Top of EXERCISE TEXT

My problem is when the flight number might be:
flightno = "U21920"
split_data = flightno.upcase.match(/([A-Za-z]+)(\d+)/)
first = split_data[1] # U
second = split_data[1] # 21920
i basically want first to be U2 not just U. This is used to search the database of airlines by their IATA code in this case is U2
****EDIT**
In the interest of clarity i made some mistakes in terminology when asking my question. Due to the complexities of booking reference numbers, the input is taken from whatever the passenger provides. For an easyJet flight for example, the passenger may input EZY1920 or U21920 only the airline provides either so the passenger is ignorant really.
"EZY" = ICAO
"U2" = IATA
I take the input from the user and try to separate the ICAO or IATA from the flight number "1920" but there is no way of determining that without searching the database or separating the input which i feel is cumbersome from a user experience point of view.
Using a regex to separate characters from numbers works until the user inputs an IATA as part of their flight number (the passenger won't know the difference) and as you can see in the example above this confuses the regex.**
The trouble is i cant think of any other pattern with flight numbers. They always have at least two characters made up of just letters or a mixture of a letter and a number and can be 3 characters in length. The numbers part can be as short as 1 but can also be as long as 4 - always numbers.
****edit**
As has been mentioned in the comments, there is no fixed size however one thing that is always true (at least so far) is the first character will always be a letter regardless if it is ICAO or IATA.
After considering every bodies input so far i'm wondering if searching the database and returning airlines with an IATA or ICAO that matches the first two letters provided by the user (U2), (FR), (EZ) might be one way to go, however this is subject to obvious problems should an ICAO or IATA be released that matches another airline, for example "EZY" & "EZT". This is not future proof and i'm looking for better ruby or regex solutions.**
Appreciate your input.
EDIT
I have answered my own question below. While other answers provide a solution for handling some conditions they would fall down if the flight number began with a number so i worked out a crass but to date stable way to analyse the string for digits and then work out if it is an ICAO or IATA from that.

A solution I think of is that you match your given flight number against a complete list of ICAO/IATA codes: https://raw.githubusercontent.com/datasets/airport-codes/master/data/airport-codes.csv
Spending some time with google might give you a more appropriate list.
Then use the first three characters (if that is the maximum) of your flight number to find a match within the icao codes. If you find one, you will know where to seperate your string.

Bottom of EXERCISE TEXT

* EXERCISES TO COMPLETE:
A. Reproduce the part of the flight-number thread that opens with the words containing "Using a regex" and closes with "- always numbers.".
B. In the flight-number thread, list every code shown in parentheses in the sentence about searching the database for airlines that match the first two letters provided by the user.
The material after this point has no connection to the flight-number thread.

Top of DATA EXCERPT

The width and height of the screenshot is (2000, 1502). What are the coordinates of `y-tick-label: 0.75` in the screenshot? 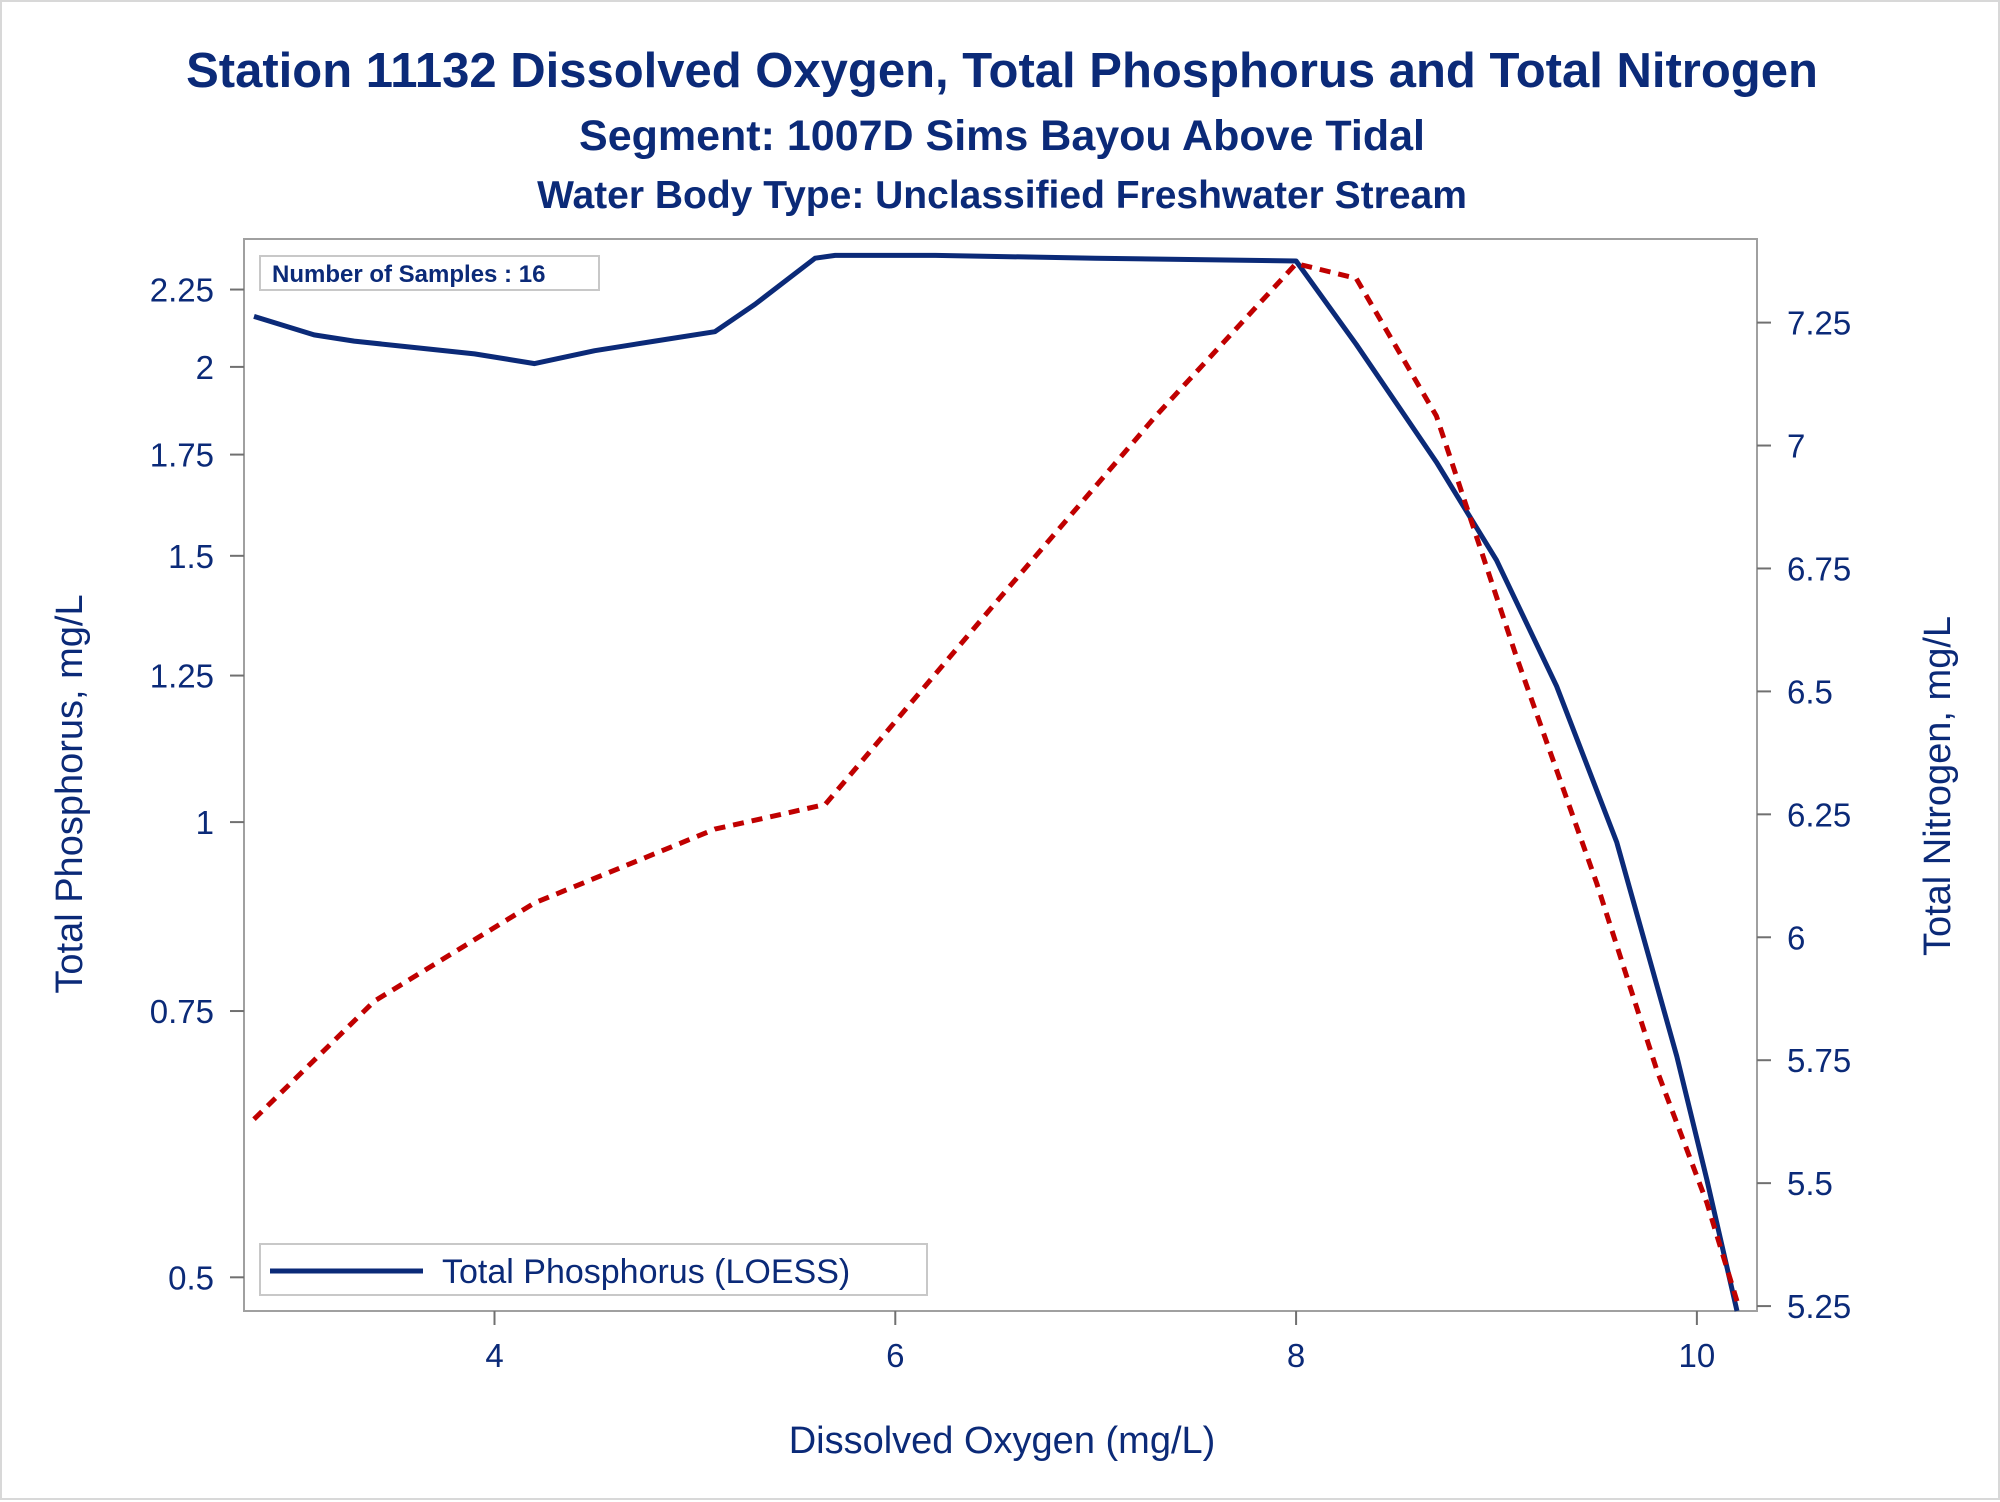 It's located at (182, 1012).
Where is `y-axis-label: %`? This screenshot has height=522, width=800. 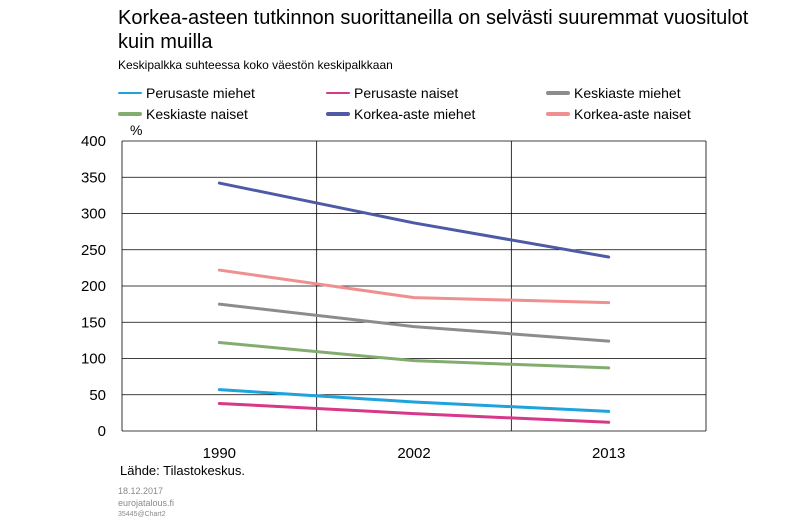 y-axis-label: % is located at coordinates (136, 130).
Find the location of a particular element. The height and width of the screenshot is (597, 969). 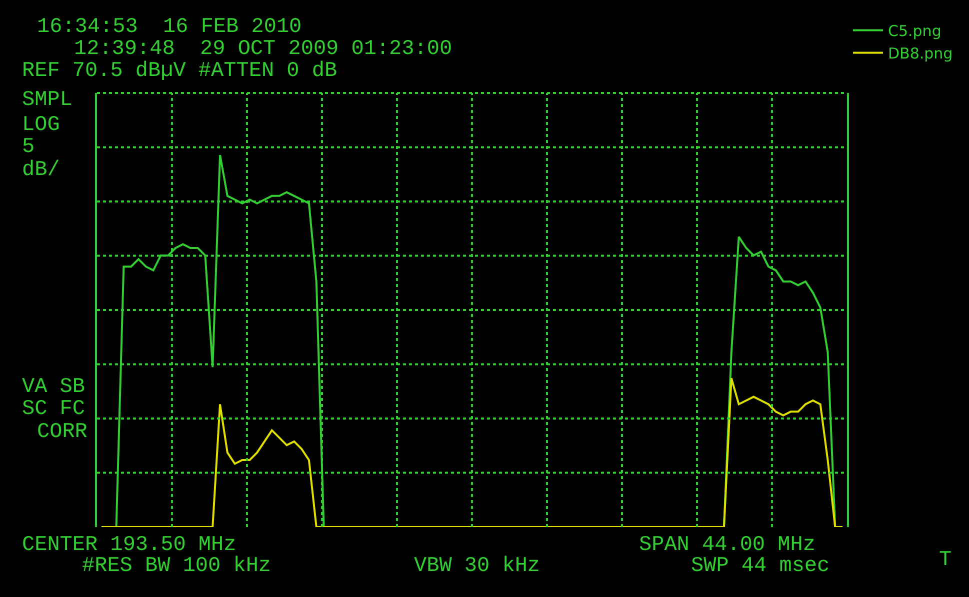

Bottom of DATA EXCERPT

* SOLUTIONS BY TASK:
A.
Using a regex to separate characters from numbers works until the user inputs an IATA as part of their flight number (the passenger won't know the difference) and as you can see in the example above this confuses the regex.**
The trouble is i cant think of any other pattern with flight numbers. They always have at least two characters made up of just letters or a mixture of a letter and a number and can be 3 characters in length. The numbers part can be as short as 1 but can also be as long as 4 - always numbers.

B. U2, FR, EZ